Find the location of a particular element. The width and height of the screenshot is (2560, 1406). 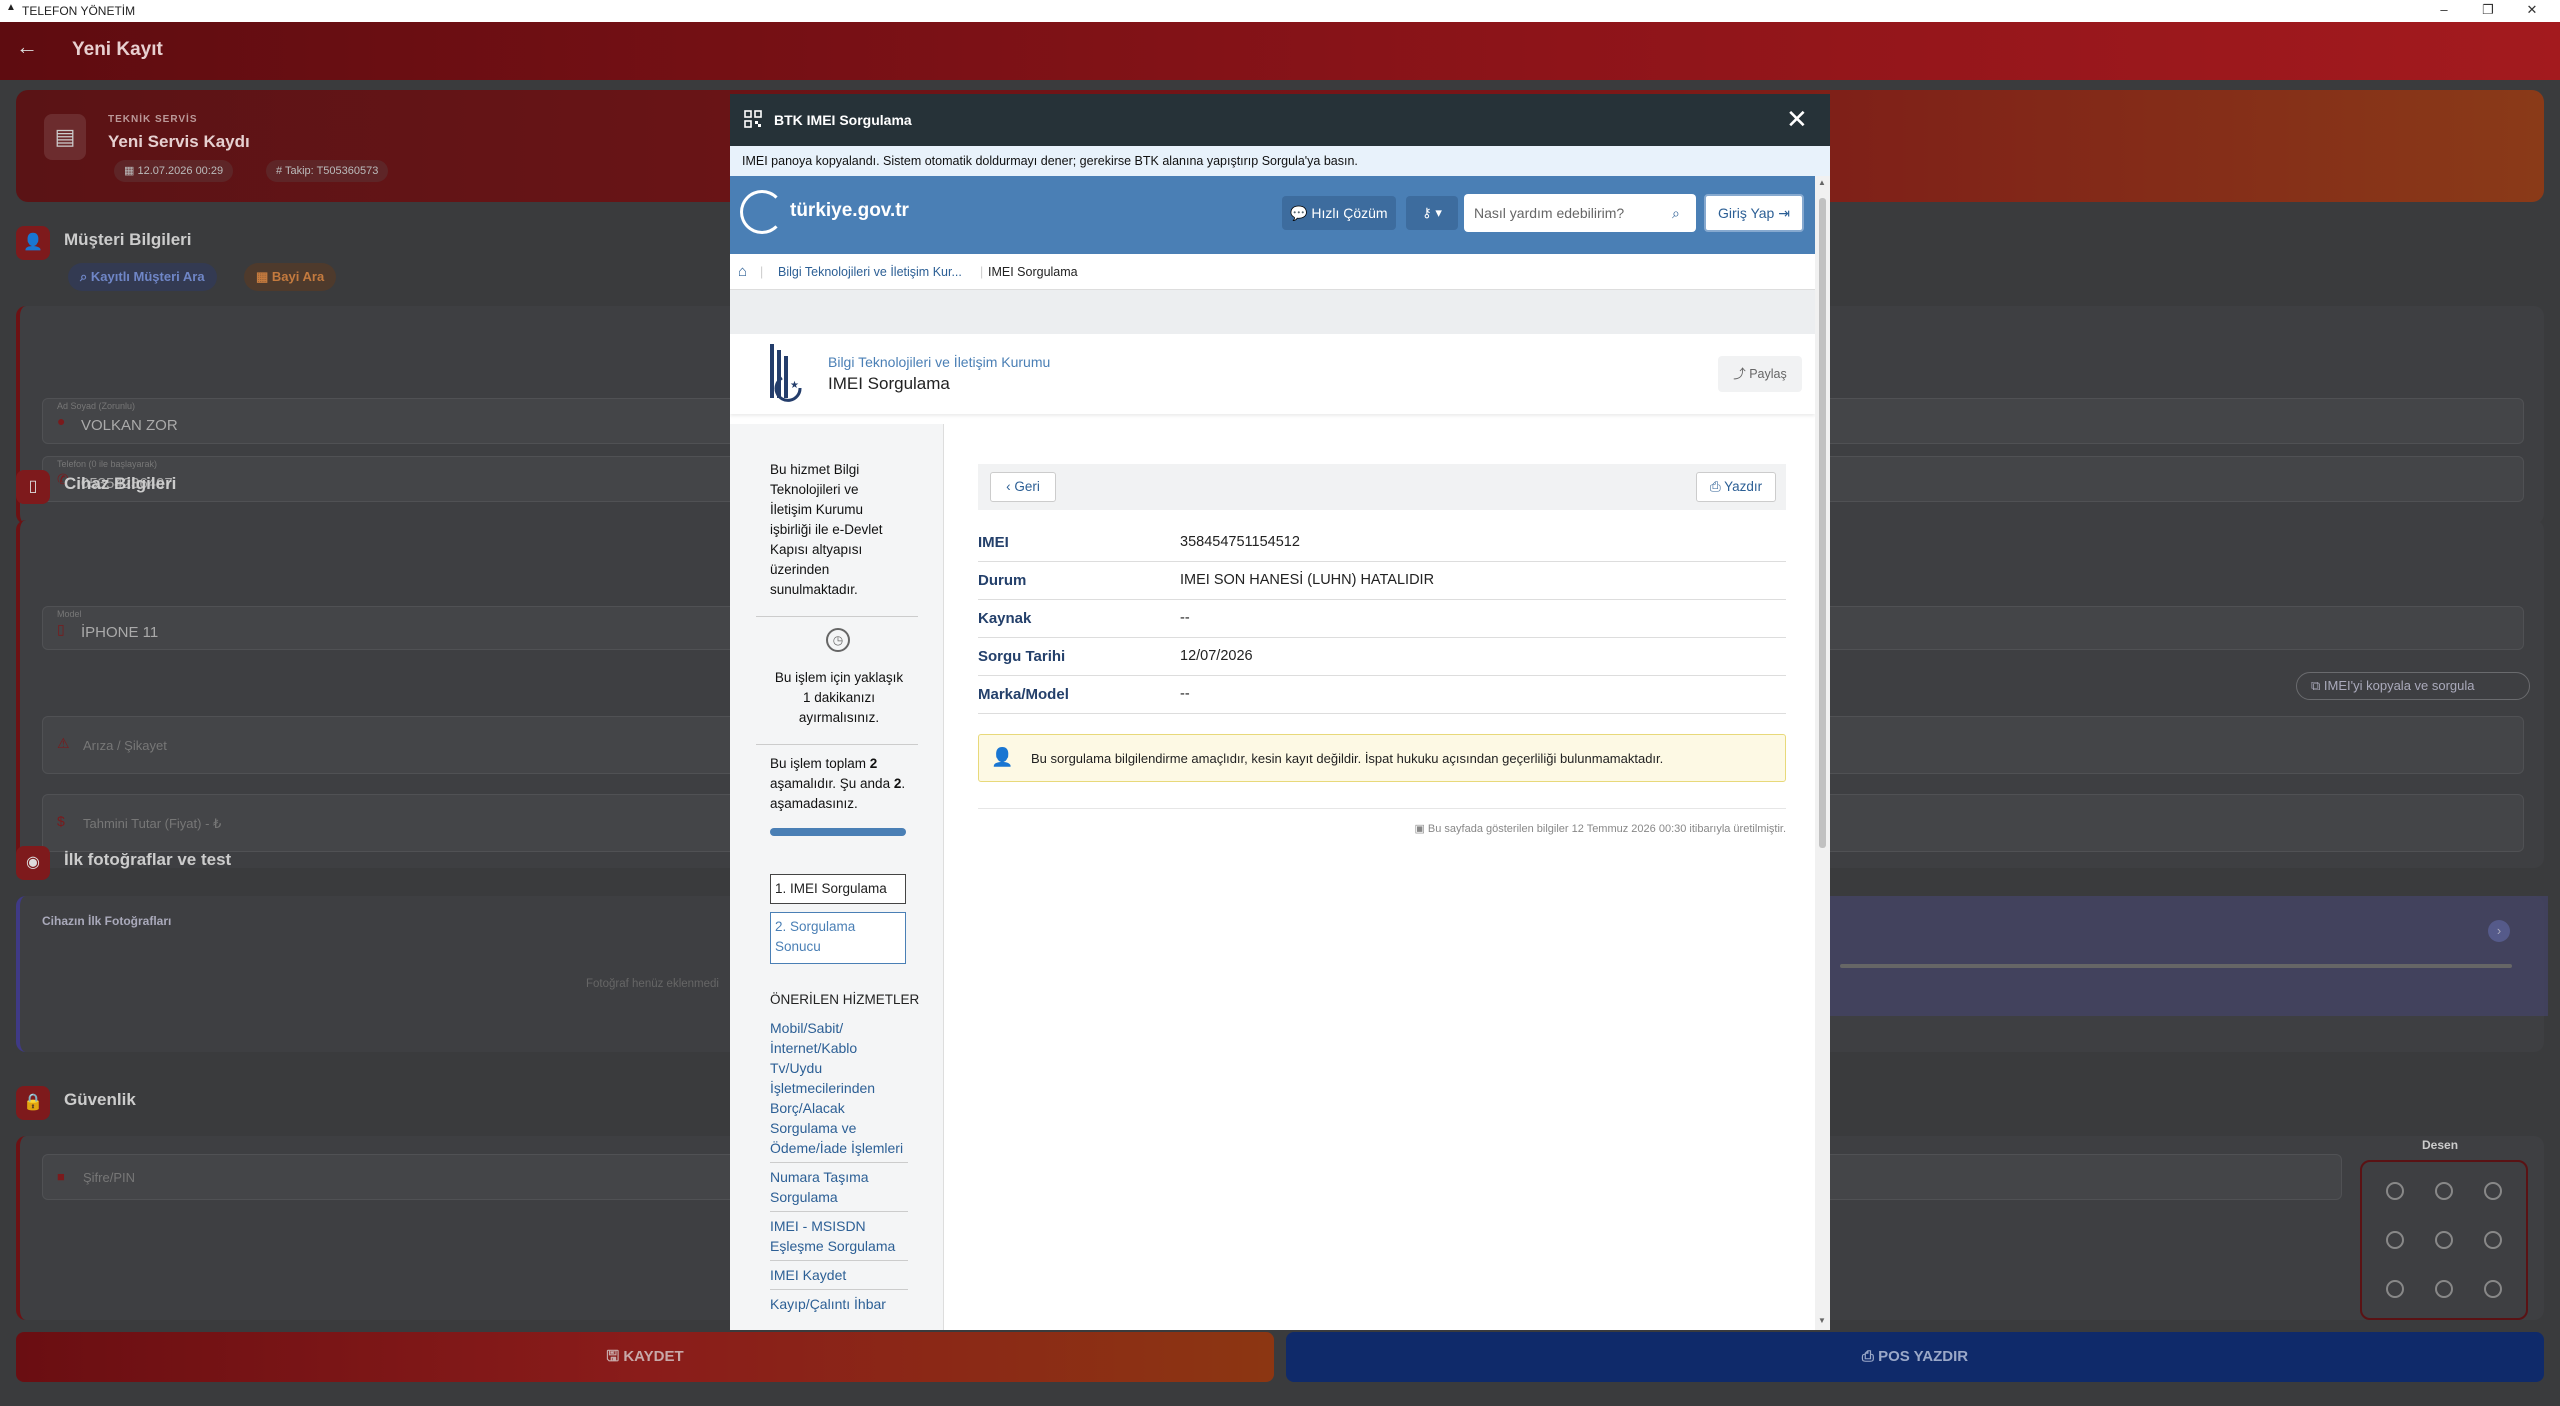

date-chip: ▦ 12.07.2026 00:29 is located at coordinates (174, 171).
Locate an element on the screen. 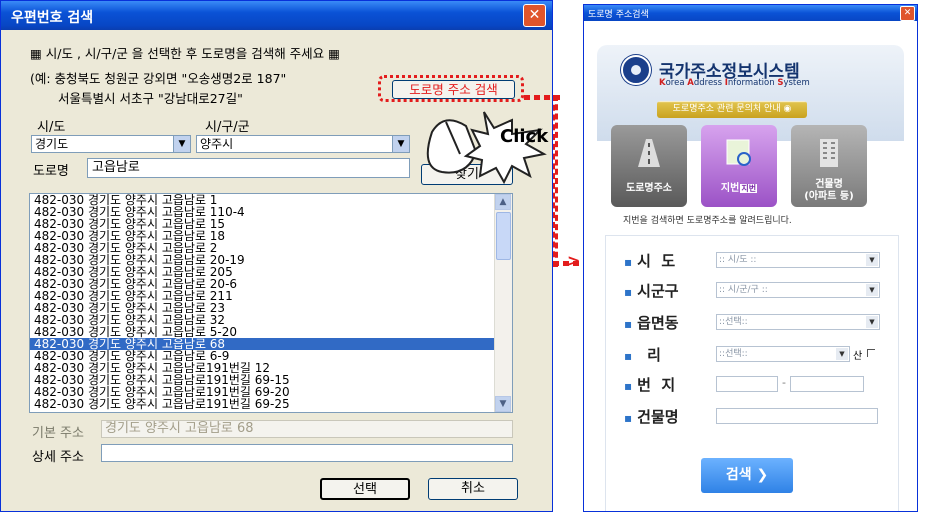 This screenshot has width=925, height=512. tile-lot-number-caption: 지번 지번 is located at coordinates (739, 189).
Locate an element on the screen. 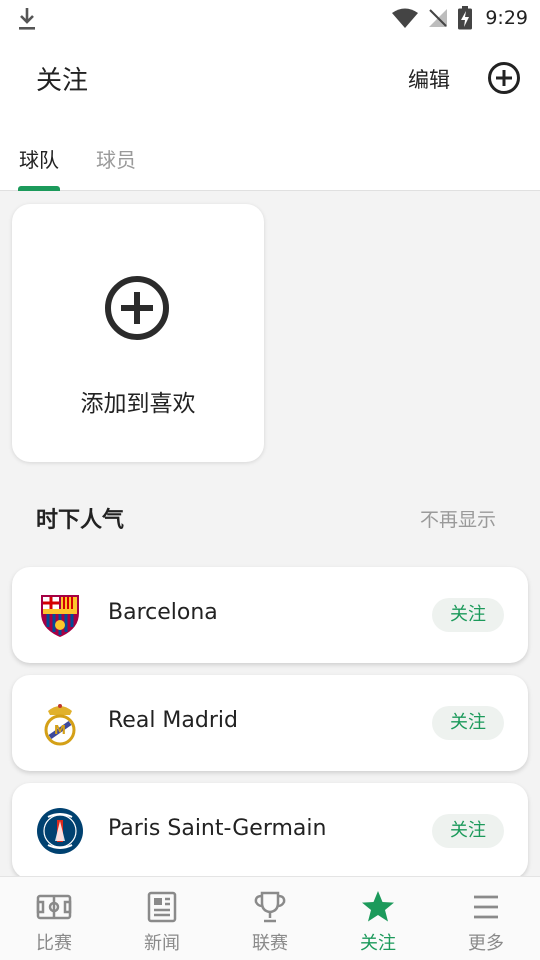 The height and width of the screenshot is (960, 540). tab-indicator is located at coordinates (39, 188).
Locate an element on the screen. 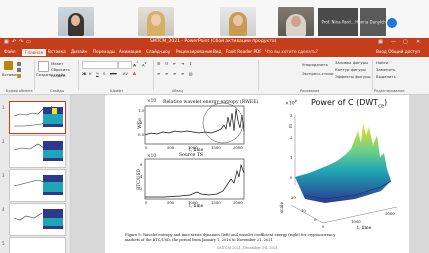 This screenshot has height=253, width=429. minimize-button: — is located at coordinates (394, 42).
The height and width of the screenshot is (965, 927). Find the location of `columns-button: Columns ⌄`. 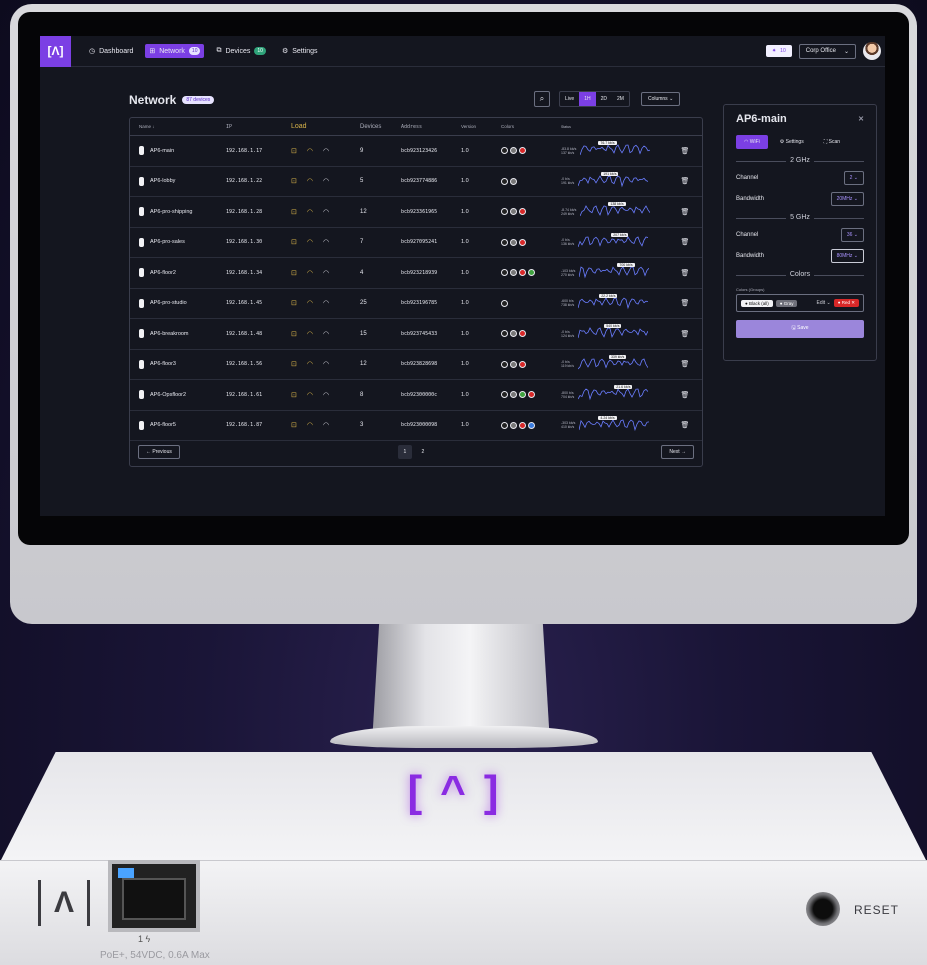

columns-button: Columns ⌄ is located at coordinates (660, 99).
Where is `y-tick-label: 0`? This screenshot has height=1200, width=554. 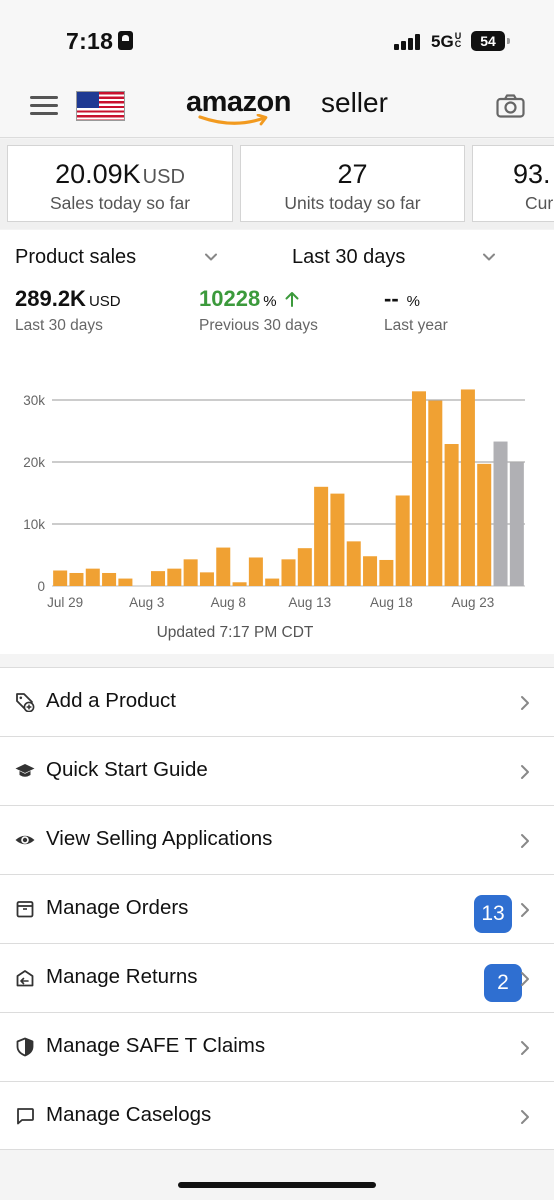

— ACTION ITEM —
Please copy out the lines word for word, beginning at the line that contains "The height and width of the screenshot is (965, 927)." and ending with the last line. Leave the pictures out of your copy.

— RESPONSE TO THE TASK —
The height and width of the screenshot is (965, 927). Find the location of `columns-button: Columns ⌄`. 

columns-button: Columns ⌄ is located at coordinates (660, 99).
Where is `y-tick-label: 0`? This screenshot has height=1200, width=554. 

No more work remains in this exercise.